DESCRIÇÃO DA TAREFA = Redija a continuação do texto sobre os Serviços Residenciais Terapêuticos e a luta antimanicomial, a partir da última frase apresentada.

TRECHO DO DOCUMENTO =
-- -- --

Parte 3 | De volta ao Brasil: os Serviços Residenciais Terapêuticos e a luta antimanicomial
De volta ao Brasil, estamos na cidade de São Paulo, nas duas primeiras décadas dos anos dois mil. Após a visita de Basaglia muito se conquistou: o Colônia de Barbacena, após uma série de denúncias, foi fechado e transformado em um museu; uma lei federal foi assinada[5], redirecionando o modelo assistencial em saúde mental e garantindo o direito das pessoas portadoras de transtornos mentais; e uma série de dispositivos substitutivos foi criada, para colocar em prática aquilo que passou a ser previsto em lei[6]. Com a progressiva diminuição de leitos em hospitais psiquiátricos, alternativas precisaram ser criadas para garantir o direito à moradia daqueles que, por anos, foram excluídos da sociedade ao permanecerem presos nos manicômios. Assim foram criados os Serviços Residenciais Terapêuticos: imóveis residenciais de três ou quatro quartos, localizados em diferentes bairros do município, nos quais foram alocados oito moradores de hospitais psiquiátricos. Algumas casas são exclusivamente masculinas ou femininas, e outras são mistas. Nelas trabalham equipes composta por um coordenador, que possui formação superior, e sete ou oito acompanhantes comunitários, que possuem formação fundamental, e revezam-se vinte quatro horas por dia na casa. Como na experiência francesa de La Borde, a proposta é de que a gestão seja compartilhada. Assembleias são realizadas entre moradores e trabalhadores, no esforço de que as decisões sejam tomadas conjuntamente. As tarefas são divididas e quase todos auxiliam no cuidado da casa — da compra do pão para o café da manhã até a lavagem da louça após o chá com bolachas antes de dormir. Do horror dos campos de concentração a um imóvel localizado numa região de classe média, muito se caminhou desde a partida de Basaglia.

-- -- --

LINHAS EXTRAÍDAS =

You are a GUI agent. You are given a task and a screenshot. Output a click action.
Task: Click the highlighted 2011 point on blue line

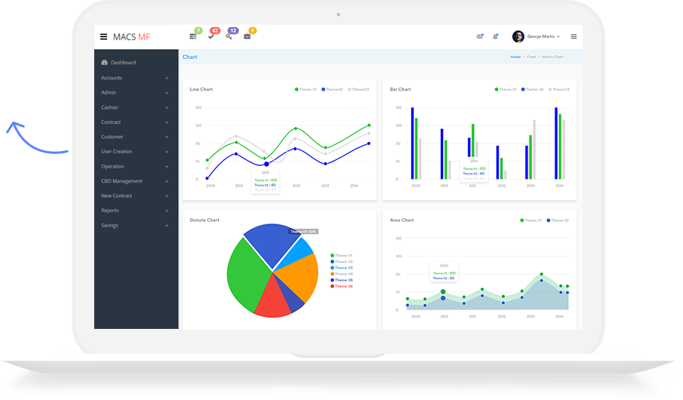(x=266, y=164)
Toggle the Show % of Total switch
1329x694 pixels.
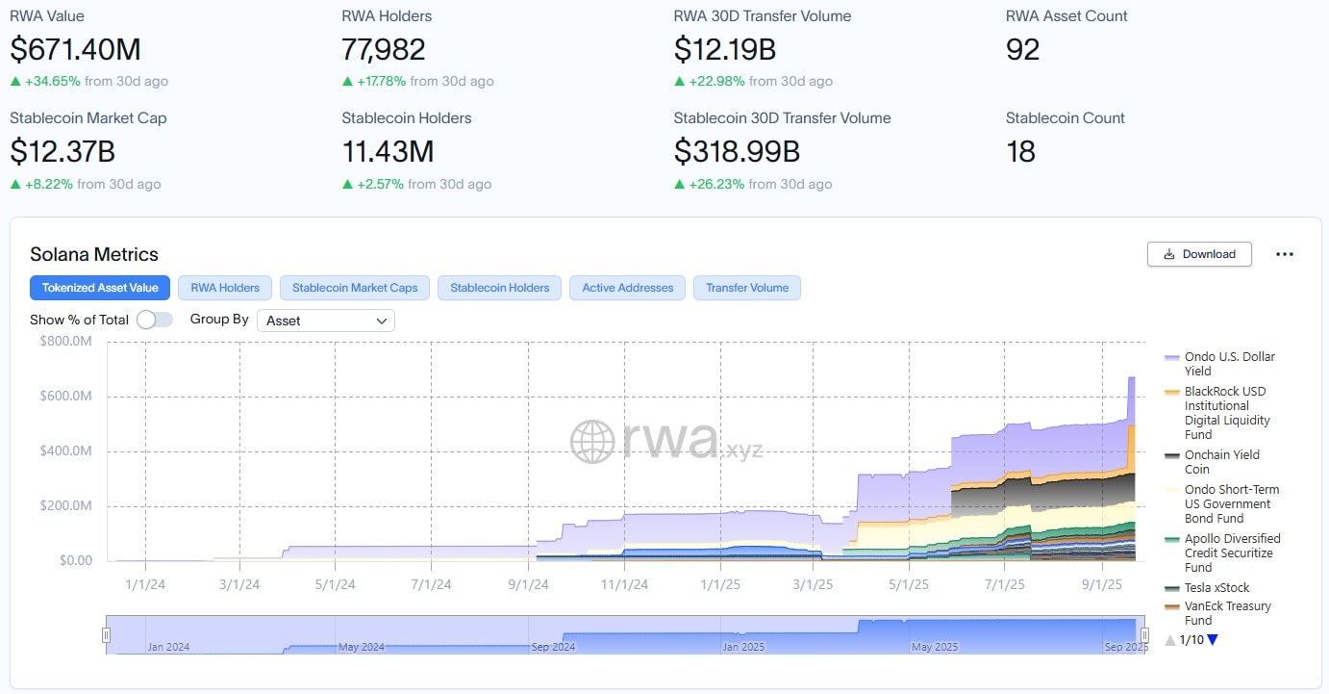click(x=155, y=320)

-- -- --

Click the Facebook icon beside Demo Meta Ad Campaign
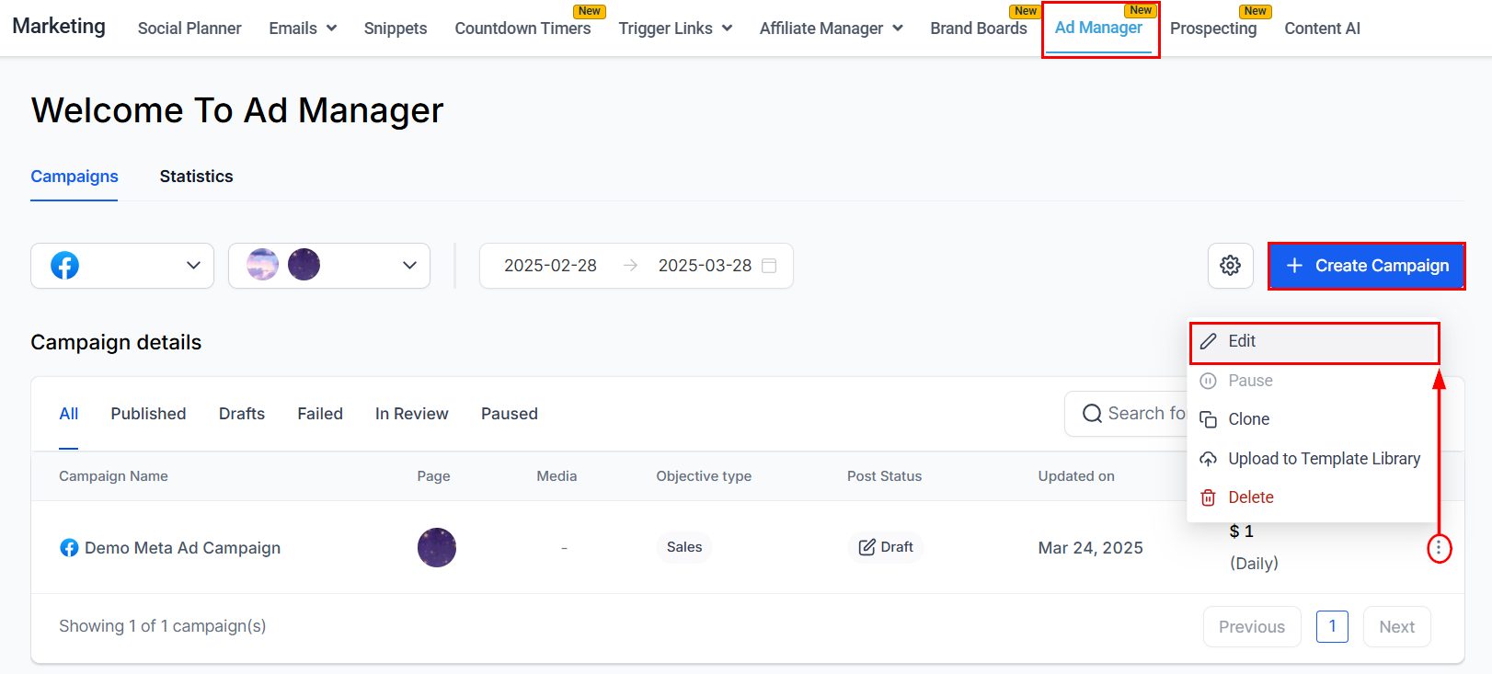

-- -- --

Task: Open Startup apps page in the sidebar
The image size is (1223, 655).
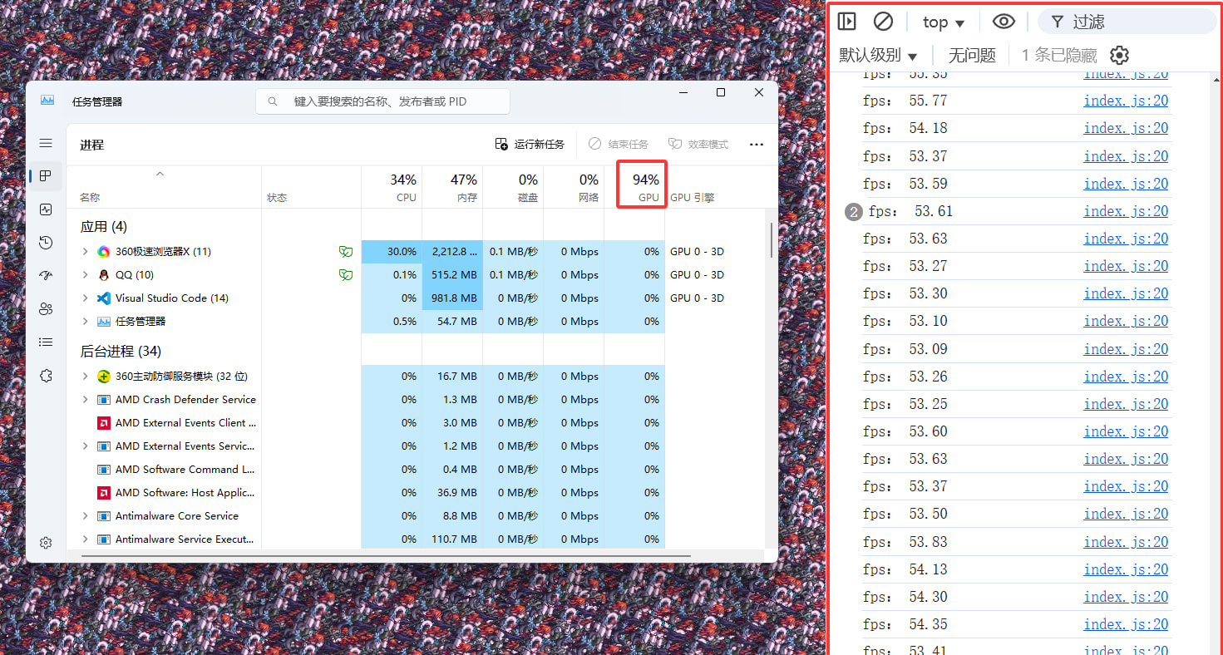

-- -- --

RESPOSTA ESPERADA =
Os avanços conquistados são inegáveis. Não há dúvida de que a mudança de endereço causa impacto em diversos âmbitos da vida de uma pessoa, justamente por ser, além de uma mudança de localidade física, um ato que traz consigo uma série de outros rearranjos simbólicos. Não é incomum, inclusive, que casos tidos pela psiquiatria organicista como crônicos e refratários a qualquer tipo de tratamento apresentem uma significativa melhora após a troca de CEP. Há pessoas que chegaram às residências sem falar, evitando contato visual, rastejando pelos cantos da casa e dormindo debaixo da cama. Sinais que um psiquiatra qualquer poderia ler como indicativos da doença-mental-geneticamente-herdada também podem ser lidos como indicativos das formas de vida que um manicômio é capaz de produzir. O que se viu foi que muitas dessas pessoas voltaram a se comunicar, deixando de evitar o contato com o outro; passaram a ocupar a casa como um morador da mesma, e não como um prisioneiro que precisa esconder-se de tudo e de todos; e recobraram a postura ereta. Em alguns casos, tais avanços estenderam-se para além dos muros das casas, chegando a fronteiras mais distantes: nos armazéns e padarias do bairro, nas conversas com a vizinhança, no reencontro com familiares, nos passeios pela cidade e em viagens ao litoral ou interior.
Sair do manicômio em direção à cidade é ter a possibilidade de sair de diversos lugares que estão diretamente ligados ao processo de institucionalização produzido pela lógica psiquiátrica brasileira no século XX. O lugar de doente mental é com certeza o principal, mas junto dele vêm também diversos outros, como o de miserável, incapaz, improdutivo, perigoso, abandonado e esquecido. Os manicômios foram o dispositivo engendrado para dar conta dessa massa populacional que não convinha à cidade e a psiquiatria erigiu sua racionalidade como uma forma de cientificamente tornar-se guardiã de uma verdade sobre essa população; e, assim, portar um direito de tratá-la em nome de um suposto bem estar comum: as cidades ficam protegidas dos loucos, e estes, protegidos da cidade. Fechar os manicômios e abrir casas na cidade foi uma forma de abalar uma estabilidade que tornava a loucura invisível para a população em geral e permitia que, por anos, fossem invisíveis também as atrocidades observadas por Basaglia quando visitou o Brasil no fim da década de setenta.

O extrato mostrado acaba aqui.